◆ **Input material**

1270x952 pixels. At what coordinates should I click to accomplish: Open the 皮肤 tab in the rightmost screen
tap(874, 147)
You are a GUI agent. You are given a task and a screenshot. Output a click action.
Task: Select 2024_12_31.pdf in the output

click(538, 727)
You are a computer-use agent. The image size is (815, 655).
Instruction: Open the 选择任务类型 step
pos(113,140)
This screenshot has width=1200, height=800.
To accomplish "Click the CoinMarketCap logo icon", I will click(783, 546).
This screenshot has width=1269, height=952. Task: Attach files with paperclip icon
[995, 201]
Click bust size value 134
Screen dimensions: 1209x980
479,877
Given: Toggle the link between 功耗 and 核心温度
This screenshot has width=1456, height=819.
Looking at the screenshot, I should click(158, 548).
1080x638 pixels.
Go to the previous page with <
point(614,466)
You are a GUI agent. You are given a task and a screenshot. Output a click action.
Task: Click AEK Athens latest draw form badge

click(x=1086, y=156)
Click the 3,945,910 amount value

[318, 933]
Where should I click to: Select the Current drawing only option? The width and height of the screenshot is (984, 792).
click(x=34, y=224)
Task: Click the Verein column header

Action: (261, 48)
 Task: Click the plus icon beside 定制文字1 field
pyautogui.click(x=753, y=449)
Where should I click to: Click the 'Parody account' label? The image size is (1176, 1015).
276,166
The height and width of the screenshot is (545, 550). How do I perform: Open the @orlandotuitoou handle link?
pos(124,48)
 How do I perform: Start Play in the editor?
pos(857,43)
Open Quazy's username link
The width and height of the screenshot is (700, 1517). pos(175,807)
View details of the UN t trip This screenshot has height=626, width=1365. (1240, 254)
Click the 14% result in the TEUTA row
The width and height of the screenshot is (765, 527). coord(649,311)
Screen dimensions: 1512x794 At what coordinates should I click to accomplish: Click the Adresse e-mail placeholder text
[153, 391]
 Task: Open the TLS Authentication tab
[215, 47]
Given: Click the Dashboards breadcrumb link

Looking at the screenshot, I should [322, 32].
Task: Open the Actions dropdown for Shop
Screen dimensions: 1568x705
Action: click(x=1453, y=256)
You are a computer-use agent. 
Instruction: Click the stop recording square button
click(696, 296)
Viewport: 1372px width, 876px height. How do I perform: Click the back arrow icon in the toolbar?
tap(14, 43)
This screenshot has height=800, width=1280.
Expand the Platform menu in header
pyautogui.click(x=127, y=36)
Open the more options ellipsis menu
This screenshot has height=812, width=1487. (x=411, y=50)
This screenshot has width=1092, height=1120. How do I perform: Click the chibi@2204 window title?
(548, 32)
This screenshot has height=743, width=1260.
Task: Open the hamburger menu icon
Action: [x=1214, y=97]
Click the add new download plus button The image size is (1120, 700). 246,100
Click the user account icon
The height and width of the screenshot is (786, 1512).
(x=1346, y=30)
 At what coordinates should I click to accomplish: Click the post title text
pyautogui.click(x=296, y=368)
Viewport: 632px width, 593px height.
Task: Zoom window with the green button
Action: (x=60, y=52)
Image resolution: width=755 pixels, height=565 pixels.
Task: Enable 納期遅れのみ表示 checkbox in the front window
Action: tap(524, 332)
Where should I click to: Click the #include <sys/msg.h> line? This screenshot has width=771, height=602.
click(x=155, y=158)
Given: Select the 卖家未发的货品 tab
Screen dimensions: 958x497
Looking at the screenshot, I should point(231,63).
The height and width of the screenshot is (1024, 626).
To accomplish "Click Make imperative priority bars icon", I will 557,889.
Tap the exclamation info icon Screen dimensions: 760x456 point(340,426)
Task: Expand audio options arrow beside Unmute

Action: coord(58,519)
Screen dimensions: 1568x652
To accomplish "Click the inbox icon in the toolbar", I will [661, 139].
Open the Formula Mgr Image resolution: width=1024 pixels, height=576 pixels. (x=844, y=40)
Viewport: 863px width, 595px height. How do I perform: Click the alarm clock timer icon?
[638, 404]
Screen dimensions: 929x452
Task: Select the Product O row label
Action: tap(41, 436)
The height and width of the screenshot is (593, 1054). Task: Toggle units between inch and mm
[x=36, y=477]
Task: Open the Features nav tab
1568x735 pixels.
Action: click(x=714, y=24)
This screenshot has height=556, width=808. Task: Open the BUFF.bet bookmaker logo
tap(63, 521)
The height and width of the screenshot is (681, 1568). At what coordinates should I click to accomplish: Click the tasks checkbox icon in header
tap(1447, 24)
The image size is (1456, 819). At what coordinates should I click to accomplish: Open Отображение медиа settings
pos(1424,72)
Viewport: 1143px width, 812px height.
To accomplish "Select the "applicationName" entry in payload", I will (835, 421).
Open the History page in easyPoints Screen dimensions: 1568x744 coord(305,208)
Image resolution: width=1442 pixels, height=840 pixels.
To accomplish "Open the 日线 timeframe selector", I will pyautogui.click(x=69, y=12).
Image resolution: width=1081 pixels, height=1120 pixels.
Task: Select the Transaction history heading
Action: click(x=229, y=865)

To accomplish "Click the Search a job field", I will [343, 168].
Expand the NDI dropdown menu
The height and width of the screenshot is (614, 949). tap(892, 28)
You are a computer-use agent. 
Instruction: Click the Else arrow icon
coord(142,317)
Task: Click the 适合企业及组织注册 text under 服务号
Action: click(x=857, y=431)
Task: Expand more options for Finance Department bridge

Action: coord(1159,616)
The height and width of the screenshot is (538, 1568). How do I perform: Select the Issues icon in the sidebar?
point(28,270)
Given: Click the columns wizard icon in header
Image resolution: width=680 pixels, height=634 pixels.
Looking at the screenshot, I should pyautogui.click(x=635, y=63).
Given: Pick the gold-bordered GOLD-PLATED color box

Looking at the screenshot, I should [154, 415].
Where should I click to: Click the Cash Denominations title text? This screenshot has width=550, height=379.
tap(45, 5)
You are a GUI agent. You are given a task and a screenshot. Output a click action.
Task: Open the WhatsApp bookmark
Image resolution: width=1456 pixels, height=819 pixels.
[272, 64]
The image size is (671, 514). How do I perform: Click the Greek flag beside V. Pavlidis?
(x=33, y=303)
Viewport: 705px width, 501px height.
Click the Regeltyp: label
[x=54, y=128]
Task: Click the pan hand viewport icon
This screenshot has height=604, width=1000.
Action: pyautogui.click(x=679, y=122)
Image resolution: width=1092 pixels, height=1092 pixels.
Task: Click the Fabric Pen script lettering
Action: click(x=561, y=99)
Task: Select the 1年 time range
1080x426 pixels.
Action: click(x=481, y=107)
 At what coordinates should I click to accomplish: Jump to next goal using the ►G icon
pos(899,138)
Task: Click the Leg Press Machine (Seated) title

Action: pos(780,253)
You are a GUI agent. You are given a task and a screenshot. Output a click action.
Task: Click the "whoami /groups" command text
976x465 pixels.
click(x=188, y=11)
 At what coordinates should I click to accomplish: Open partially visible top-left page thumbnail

◆ **Problem requirements**
Reproduce every one of the records above verbatim, line for line.

◆ **Written solution**
1270x952 pixels. At what coordinates should I click to accomplish: Open the 皮肤 tab in the rightmost screen
tap(874, 147)
You are a GUI agent. You are given a task and a screenshot. Output a click action.
Task: Select 2024_12_31.pdf in the output

click(538, 727)
You are a computer-use agent. The image size is (815, 655).
Instruction: Open the 选择任务类型 step
pos(113,140)
This screenshot has width=1200, height=800.
To accomplish "Click the CoinMarketCap logo icon", I will click(783, 546).
This screenshot has width=1269, height=952. Task: Attach files with paperclip icon
[995, 201]
Click bust size value 134
Screen dimensions: 1209x980
479,877
Given: Toggle the link between 功耗 and 核心温度
This screenshot has width=1456, height=819.
Looking at the screenshot, I should click(158, 548).
1080x638 pixels.
Go to the previous page with <
point(614,466)
You are a GUI agent. You are given a task and a screenshot. Output a click action.
Task: Click AEK Athens latest draw form badge

click(x=1086, y=156)
Click the 3,945,910 amount value

[318, 933]
Where should I click to: Select the Current drawing only option? The width and height of the screenshot is (984, 792).
click(x=34, y=224)
Task: Click the Verein column header

Action: (261, 48)
 Task: Click the plus icon beside 定制文字1 field
pyautogui.click(x=753, y=449)
Where should I click to: Click the 'Parody account' label? The image size is (1176, 1015).
276,166
The height and width of the screenshot is (545, 550). How do I perform: Open the @orlandotuitoou handle link?
pos(124,48)
 How do I perform: Start Play in the editor?
pos(857,43)
Open Quazy's username link
The width and height of the screenshot is (700, 1517). pos(175,807)
View details of the UN t trip This screenshot has height=626, width=1365. (1240, 254)
Click the 14% result in the TEUTA row
The width and height of the screenshot is (765, 527). coord(649,311)
Screen dimensions: 1512x794 At what coordinates should I click to accomplish: Click the Adresse e-mail placeholder text
[153, 391]
 Task: Open the TLS Authentication tab
[215, 47]
Given: Click the Dashboards breadcrumb link

Looking at the screenshot, I should [322, 32].
Task: Open the Actions dropdown for Shop
Screen dimensions: 1568x705
Action: click(x=1453, y=256)
You are a computer-use agent. 
Instruction: Click the stop recording square button
click(696, 296)
Viewport: 1372px width, 876px height. How do I perform: Click the back arrow icon in the toolbar?
tap(14, 43)
This screenshot has height=800, width=1280.
Expand the Platform menu in header
pyautogui.click(x=127, y=36)
Open the more options ellipsis menu
This screenshot has height=812, width=1487. (x=411, y=50)
This screenshot has width=1092, height=1120. How do I perform: Click the chibi@2204 window title?
(548, 32)
This screenshot has height=743, width=1260.
Task: Open the hamburger menu icon
Action: [x=1214, y=97]
Click the add new download plus button The image size is (1120, 700). 246,100
Click the user account icon
The height and width of the screenshot is (786, 1512).
(x=1346, y=30)
 At what coordinates should I click to accomplish: Click the post title text
pyautogui.click(x=296, y=368)
Viewport: 632px width, 593px height.
Task: Zoom window with the green button
Action: (x=60, y=52)
Image resolution: width=755 pixels, height=565 pixels.
Task: Enable 納期遅れのみ表示 checkbox in the front window
Action: tap(524, 332)
Where should I click to: Click the #include <sys/msg.h> line? This screenshot has width=771, height=602.
click(x=155, y=158)
Given: Select the 卖家未发的货品 tab
Screen dimensions: 958x497
Looking at the screenshot, I should point(231,63).
The height and width of the screenshot is (1024, 626).
To accomplish "Click Make imperative priority bars icon", I will 557,889.
Tap the exclamation info icon Screen dimensions: 760x456 point(340,426)
Task: Expand audio options arrow beside Unmute

Action: coord(58,519)
Screen dimensions: 1568x652
To accomplish "Click the inbox icon in the toolbar", I will [661, 139].
Open the Formula Mgr Image resolution: width=1024 pixels, height=576 pixels. (x=844, y=40)
Viewport: 863px width, 595px height. How do I perform: Click the alarm clock timer icon?
[638, 404]
Screen dimensions: 929x452
Task: Select the Product O row label
Action: tap(41, 436)
The height and width of the screenshot is (593, 1054). Task: Toggle units between inch and mm
[x=36, y=477]
Task: Open the Features nav tab
1568x735 pixels.
Action: click(x=714, y=24)
This screenshot has height=556, width=808. Task: Open the BUFF.bet bookmaker logo
tap(63, 521)
The height and width of the screenshot is (681, 1568). At what coordinates should I click to accomplish: Click the tasks checkbox icon in header
tap(1447, 24)
The image size is (1456, 819). At what coordinates should I click to accomplish: Open Отображение медиа settings
pos(1424,72)
Viewport: 1143px width, 812px height.
To accomplish "Select the "applicationName" entry in payload", I will (835, 421).
Open the History page in easyPoints Screen dimensions: 1568x744 coord(305,208)
Image resolution: width=1442 pixels, height=840 pixels.
To accomplish "Open the 日线 timeframe selector", I will pyautogui.click(x=69, y=12).
Image resolution: width=1081 pixels, height=1120 pixels.
Task: Select the Transaction history heading
Action: click(x=229, y=865)

To accomplish "Click the Search a job field", I will [343, 168].
Expand the NDI dropdown menu
The height and width of the screenshot is (614, 949). tap(892, 28)
You are a computer-use agent. 
Instruction: Click the Else arrow icon
coord(142,317)
Task: Click the 适合企业及组织注册 text under 服务号
Action: click(x=857, y=431)
Task: Expand more options for Finance Department bridge

Action: coord(1159,616)
The height and width of the screenshot is (538, 1568). How do I perform: Select the Issues icon in the sidebar?
point(28,270)
Given: Click the columns wizard icon in header
Image resolution: width=680 pixels, height=634 pixels.
Looking at the screenshot, I should pyautogui.click(x=635, y=63).
Given: Pick the gold-bordered GOLD-PLATED color box

Looking at the screenshot, I should [154, 415].
Where should I click to: Click the Cash Denominations title text? This screenshot has width=550, height=379.
tap(45, 5)
You are a GUI agent. You are given a task and a screenshot. Output a click action.
Task: Open the WhatsApp bookmark
Image resolution: width=1456 pixels, height=819 pixels.
[272, 64]
The image size is (671, 514). How do I perform: Click the Greek flag beside V. Pavlidis?
(x=33, y=303)
Viewport: 705px width, 501px height.
Click the Regeltyp: label
[x=54, y=128]
Task: Click the pan hand viewport icon
This screenshot has height=604, width=1000.
Action: pyautogui.click(x=679, y=122)
Image resolution: width=1092 pixels, height=1092 pixels.
Task: Click the Fabric Pen script lettering
Action: click(x=561, y=99)
Task: Select the 1年 time range
1080x426 pixels.
Action: click(x=481, y=107)
 At what coordinates should I click to accomplish: Jump to next goal using the ►G icon
pos(899,138)
Task: Click the Leg Press Machine (Seated) title

Action: pos(780,253)
You are a GUI agent. You are given a task and a screenshot. Output a click action.
Task: Click the "whoami /groups" command text
976x465 pixels.
click(x=188, y=11)
 At what coordinates should I click to accomplish: Open partially visible top-left page thumbnail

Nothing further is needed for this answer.